Unstructured Data: Overcoming Challenges to Reap the Rewards

By Peter Coppola

Jun 5, 2015

The popularity of social media, online shopping, online gaming, and smart devices, along with the massive growth of Internet of Things (IoT), is creating tremendous amounts of data—much of which is unstructured. Unstructured data presents many challenges—it’s hard to manage, datasets can be extremely large, and it does not have a pre-defined schema. Traditional tools such as relational database management systems (RDBMS) were not architected to store and retrieve unstructured data. Still, enterprises and service providers who manage to tame and mine unstructured data will have the ability to drive true business transformation based on the new insights it provides.

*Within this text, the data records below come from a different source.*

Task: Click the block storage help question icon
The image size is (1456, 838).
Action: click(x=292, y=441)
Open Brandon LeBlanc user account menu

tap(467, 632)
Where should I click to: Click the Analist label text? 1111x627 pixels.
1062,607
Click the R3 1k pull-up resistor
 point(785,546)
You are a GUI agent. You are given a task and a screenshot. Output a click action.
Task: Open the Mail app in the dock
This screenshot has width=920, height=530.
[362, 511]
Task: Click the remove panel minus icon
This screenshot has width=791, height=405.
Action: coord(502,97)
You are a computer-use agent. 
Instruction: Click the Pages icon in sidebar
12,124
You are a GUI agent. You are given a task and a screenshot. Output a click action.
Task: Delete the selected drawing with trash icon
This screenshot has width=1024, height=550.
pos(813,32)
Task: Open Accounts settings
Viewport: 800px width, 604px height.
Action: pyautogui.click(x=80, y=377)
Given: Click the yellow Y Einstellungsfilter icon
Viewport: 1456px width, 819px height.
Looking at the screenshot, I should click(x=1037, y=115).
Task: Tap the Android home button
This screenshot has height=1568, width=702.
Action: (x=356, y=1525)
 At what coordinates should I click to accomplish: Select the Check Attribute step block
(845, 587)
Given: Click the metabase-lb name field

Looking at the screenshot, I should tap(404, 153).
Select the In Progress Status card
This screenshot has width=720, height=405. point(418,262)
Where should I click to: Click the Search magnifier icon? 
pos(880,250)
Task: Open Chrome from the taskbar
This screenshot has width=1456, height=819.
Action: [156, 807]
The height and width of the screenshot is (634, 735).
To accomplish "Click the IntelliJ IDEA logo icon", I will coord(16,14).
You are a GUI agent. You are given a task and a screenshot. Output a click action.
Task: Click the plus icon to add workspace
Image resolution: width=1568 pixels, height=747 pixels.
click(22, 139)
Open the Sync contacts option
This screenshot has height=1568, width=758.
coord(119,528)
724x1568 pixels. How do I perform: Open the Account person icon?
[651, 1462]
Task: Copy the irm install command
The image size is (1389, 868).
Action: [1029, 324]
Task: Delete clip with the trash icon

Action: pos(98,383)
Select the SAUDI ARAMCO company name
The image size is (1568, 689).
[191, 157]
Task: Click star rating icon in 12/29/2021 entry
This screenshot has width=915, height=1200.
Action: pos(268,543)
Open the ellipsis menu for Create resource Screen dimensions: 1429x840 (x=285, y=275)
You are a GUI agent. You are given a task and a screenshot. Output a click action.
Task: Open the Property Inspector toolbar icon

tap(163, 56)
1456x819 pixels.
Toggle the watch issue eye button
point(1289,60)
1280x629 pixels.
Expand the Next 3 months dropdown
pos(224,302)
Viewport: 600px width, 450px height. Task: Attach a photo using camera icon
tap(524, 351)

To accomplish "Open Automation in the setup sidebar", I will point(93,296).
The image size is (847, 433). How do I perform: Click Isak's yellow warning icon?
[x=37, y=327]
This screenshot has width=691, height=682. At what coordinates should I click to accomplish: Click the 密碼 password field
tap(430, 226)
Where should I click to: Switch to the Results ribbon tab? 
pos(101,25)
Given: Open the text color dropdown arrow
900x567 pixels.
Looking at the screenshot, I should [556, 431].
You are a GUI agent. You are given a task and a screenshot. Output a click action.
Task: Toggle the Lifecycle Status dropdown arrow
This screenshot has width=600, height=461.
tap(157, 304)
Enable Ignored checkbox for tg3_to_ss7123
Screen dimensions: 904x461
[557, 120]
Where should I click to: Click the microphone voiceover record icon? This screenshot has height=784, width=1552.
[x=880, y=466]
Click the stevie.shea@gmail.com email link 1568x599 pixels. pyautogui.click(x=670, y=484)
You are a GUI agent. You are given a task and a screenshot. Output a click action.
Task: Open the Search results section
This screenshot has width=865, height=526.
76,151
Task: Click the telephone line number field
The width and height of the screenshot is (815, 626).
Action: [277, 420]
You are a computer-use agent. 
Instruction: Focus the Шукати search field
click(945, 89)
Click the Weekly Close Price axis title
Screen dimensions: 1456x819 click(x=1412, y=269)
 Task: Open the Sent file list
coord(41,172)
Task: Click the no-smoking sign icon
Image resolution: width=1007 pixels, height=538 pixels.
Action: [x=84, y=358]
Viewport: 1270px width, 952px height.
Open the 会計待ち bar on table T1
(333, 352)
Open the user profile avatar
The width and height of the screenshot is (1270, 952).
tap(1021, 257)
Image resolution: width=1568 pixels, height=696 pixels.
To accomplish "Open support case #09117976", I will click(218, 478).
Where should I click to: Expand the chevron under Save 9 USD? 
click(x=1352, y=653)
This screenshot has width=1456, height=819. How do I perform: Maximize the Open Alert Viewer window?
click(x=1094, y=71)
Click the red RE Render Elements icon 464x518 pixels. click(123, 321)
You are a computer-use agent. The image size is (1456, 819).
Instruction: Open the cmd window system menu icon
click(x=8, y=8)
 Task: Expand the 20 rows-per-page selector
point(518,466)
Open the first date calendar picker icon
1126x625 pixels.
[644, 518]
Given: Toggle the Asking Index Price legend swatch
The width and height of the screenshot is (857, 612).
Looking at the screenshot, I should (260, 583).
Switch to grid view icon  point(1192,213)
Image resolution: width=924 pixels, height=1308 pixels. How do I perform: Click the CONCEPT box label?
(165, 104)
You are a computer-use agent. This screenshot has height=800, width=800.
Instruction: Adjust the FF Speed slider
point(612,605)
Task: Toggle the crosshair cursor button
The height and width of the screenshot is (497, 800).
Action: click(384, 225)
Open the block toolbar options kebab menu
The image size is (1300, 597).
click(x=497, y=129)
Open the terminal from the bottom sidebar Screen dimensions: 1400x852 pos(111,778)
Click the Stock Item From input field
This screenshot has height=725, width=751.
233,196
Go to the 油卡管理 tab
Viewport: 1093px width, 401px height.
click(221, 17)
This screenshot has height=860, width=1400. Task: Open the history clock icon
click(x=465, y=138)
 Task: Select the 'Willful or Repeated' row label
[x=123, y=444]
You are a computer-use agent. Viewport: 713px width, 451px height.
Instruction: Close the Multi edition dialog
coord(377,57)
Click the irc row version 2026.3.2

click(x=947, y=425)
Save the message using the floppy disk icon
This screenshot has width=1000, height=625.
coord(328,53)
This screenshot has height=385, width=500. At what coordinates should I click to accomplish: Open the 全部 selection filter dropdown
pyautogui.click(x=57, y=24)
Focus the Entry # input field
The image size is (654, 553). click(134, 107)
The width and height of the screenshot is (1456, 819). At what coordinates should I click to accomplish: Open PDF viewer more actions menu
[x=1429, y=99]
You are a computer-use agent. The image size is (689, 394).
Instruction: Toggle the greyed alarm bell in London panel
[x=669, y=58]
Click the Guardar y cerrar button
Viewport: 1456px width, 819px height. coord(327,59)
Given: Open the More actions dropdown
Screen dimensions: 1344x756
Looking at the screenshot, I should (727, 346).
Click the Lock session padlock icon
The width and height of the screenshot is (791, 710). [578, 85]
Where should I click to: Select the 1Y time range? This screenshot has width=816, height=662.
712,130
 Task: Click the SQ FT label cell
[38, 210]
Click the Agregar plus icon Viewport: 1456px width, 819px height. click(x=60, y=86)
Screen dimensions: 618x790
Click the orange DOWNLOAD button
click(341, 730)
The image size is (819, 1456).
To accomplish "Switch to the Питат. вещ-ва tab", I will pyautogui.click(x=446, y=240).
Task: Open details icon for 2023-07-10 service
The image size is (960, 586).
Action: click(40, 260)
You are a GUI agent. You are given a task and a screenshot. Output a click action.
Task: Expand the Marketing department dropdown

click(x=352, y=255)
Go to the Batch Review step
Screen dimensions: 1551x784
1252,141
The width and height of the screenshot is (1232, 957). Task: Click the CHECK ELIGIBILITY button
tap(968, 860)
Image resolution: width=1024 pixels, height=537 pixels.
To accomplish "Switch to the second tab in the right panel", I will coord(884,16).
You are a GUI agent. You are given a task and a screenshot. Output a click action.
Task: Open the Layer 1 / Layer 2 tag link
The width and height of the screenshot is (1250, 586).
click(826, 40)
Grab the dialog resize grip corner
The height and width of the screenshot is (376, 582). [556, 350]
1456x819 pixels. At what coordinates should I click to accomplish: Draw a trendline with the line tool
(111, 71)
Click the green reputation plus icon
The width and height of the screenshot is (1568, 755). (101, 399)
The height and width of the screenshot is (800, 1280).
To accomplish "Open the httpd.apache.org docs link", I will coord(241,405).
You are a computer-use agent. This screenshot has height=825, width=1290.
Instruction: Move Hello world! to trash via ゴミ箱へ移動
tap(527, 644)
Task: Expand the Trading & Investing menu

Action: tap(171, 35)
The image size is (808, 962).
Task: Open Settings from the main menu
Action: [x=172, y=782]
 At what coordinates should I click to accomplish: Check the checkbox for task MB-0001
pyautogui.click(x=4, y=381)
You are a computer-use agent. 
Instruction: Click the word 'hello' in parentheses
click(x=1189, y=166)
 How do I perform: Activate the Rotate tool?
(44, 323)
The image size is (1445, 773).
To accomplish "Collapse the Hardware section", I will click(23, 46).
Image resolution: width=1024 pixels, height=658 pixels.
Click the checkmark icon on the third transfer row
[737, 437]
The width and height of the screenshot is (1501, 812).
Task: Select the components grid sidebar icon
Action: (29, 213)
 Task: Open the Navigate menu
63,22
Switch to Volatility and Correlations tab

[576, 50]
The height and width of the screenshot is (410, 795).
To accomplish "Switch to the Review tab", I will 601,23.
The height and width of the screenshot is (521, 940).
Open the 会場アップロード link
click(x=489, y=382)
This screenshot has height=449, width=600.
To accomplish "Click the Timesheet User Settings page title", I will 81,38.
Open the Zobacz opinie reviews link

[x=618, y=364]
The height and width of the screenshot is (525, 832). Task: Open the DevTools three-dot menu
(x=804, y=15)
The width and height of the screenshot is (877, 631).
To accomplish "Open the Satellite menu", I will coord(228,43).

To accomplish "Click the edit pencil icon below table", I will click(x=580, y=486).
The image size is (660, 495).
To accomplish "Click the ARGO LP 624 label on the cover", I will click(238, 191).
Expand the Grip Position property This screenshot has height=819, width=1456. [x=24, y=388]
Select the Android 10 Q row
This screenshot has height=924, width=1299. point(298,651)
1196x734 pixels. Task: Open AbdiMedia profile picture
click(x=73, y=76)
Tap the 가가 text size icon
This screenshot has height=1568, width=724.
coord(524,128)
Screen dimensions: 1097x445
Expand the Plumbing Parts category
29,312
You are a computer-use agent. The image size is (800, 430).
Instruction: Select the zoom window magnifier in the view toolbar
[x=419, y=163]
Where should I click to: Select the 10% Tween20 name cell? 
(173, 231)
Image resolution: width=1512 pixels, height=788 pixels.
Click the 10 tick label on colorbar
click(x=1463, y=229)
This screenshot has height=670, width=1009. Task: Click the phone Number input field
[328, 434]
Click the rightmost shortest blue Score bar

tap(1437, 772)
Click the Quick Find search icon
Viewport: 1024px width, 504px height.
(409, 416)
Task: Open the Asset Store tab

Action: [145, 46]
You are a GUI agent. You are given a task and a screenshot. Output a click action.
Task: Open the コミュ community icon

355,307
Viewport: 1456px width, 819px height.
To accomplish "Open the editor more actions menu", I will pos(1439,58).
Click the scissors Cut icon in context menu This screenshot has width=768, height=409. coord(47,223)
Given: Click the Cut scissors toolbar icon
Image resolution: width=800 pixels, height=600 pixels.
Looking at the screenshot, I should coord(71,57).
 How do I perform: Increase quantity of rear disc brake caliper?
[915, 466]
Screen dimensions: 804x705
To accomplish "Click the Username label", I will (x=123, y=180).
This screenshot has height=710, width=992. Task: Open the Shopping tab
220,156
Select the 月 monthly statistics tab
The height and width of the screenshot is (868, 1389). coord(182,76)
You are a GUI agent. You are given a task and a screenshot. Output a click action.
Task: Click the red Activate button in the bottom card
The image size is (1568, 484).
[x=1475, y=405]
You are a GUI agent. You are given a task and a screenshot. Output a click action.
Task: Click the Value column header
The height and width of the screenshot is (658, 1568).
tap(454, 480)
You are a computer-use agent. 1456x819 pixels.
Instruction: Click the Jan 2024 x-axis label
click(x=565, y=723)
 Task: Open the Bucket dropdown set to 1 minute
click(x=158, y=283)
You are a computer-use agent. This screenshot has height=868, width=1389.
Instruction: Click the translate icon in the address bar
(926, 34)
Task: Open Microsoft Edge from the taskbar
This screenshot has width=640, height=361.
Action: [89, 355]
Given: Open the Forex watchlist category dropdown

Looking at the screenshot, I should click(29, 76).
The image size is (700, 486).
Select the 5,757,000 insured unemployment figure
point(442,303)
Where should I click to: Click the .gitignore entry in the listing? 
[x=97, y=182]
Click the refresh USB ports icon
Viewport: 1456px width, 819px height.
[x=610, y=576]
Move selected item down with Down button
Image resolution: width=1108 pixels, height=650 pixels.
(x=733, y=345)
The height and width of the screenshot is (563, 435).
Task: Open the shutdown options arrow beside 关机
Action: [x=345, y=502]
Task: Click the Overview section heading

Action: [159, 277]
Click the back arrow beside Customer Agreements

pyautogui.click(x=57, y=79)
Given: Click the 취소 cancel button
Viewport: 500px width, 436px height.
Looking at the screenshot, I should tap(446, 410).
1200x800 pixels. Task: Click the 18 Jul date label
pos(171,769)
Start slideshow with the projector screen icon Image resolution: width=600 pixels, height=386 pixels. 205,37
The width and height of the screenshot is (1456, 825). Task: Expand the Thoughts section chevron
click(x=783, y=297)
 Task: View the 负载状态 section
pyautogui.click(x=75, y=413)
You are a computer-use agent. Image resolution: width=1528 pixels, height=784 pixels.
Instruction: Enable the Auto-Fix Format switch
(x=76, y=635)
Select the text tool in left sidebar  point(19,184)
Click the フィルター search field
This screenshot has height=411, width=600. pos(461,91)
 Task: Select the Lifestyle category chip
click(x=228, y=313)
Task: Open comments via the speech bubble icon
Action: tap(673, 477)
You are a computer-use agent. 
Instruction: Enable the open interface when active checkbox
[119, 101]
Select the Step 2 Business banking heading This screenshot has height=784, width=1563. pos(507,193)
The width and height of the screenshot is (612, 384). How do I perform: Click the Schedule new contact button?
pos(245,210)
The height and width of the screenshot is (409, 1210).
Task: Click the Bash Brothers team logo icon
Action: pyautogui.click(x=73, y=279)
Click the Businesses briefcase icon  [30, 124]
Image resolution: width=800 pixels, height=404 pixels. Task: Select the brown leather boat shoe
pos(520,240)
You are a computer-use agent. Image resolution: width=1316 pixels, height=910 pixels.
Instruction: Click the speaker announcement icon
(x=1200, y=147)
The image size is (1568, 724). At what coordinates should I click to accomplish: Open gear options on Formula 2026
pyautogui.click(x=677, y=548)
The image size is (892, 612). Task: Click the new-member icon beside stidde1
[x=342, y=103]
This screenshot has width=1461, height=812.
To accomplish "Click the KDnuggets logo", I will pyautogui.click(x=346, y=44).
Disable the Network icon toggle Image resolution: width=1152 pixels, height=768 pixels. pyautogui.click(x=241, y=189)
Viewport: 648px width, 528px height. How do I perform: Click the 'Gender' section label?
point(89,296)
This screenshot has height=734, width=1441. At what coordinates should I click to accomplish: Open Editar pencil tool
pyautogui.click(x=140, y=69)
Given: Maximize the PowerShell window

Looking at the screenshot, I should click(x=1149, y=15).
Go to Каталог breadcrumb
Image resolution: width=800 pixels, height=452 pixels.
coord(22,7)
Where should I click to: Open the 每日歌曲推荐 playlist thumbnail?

Distributed systems solve many of the challenges related to storing and retrieving unstructured data. Some of these challenges include data consistency, maintaining performance, and availability. Distributed systems can be used to extract compelling business benefits, giving organizations the ability to collect, analyze, and gain insights from previously unconnected and unanalyzed data.

Why So Much Data?

Data is doubling in size every 2 years and the total amount of data will reach 44ZB by 2020, with 80% of that unstructured, according to IDC Research. Sources, types, and volumes of data have changed in ways that we could not have imagined just a few years ago. Twitter, Facebook, online shopping, online gaming, and other everyday personal and business activities are creating a tremendous amount of data—much of it unstructured. We are also now seeing more and more technology based on sensors communicating over the internet to applications, through what is commonly referred to as the Internet of Things (IoT).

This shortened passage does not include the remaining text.